1) Why DevOps sets up email notifications
Dashboards are passive. Alerts + email are active.
You need email notifications when:
- You are on-call and must know about incidents immediately
- The system is unattended (night/weekend)
- You need evidence for SLAs and incident reports
DevOps goal:
- Detect problems before users complain
- Reduce MTTR (mean time to recovery)
- Avoid “silent failure” (monitoring is broken but nobody knows)
2) What must be true before email notifications can work
Email notification depends on 4 layers:
- Exporter / Metrics exist (node_exporter up)
- Prometheus scrapes (Targets show UP)
- Grafana alert rule fires (Normal → Pending → Firing)
- Notification delivery (SMTP works + contact point + policy routes alerts)
In real life, most failures happen at layer 4.
3) Step-by-step: Configure SMTP on Grafana server (DevOps setup)
This is done on the machine running Grafana (your “monitor” instance).

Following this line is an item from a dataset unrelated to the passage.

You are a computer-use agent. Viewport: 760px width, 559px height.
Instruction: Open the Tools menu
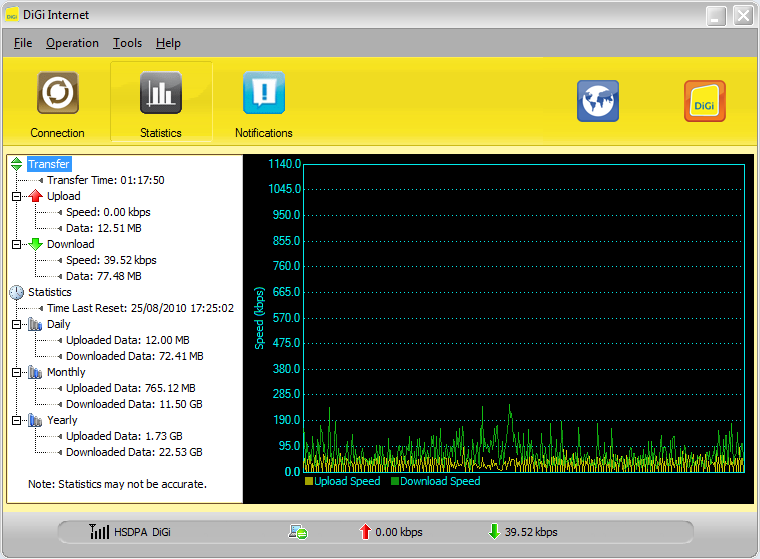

Step 3.1 — SSH to the Grafana server
ssh -i ~/Downloads/keypaircalifornia.pem ubuntu@<GRAFANA_PUBLIC_IP>
Step 3.2 — Edit Grafana config
sudo nano /etc/grafana/grafana.ini
Step 3.3 — Add/enable SMTP section
For Gmail SMTP (lab-friendly):
[smtp]
enabled = true
host = smtp.gmail.com:587
user = YOUR_SENDER_GMAIL@gmail.com
password = YOUR_GMAIL_APP_PASSWORD
from_address = YOUR_SENDER_GMAIL@gmail.com
from_name = Grafana Alerts
skip_verify = true
startTLS_policy = OpportunisticStartTLS
DevOps notes (what matters)
-
host: SMTP server + port -
user: mailbox used to send alerts (sender) -
password: App Password, not normal Gmail password -
from_address: must match sender for best deliverability -
startTLS_policy: enables encryption for SMTP
Step 3.4 — Restart Grafana to load changes
sudo systemctl restart grafana-server
sudo systemctl status grafana-server
If Grafana fails to start, your config has a syntax problem.
Step 3.5 — Watch Grafana logs while testing (DevOps habit)
sudo journalctl -u grafana-server -f
You keep this open when testing notifications.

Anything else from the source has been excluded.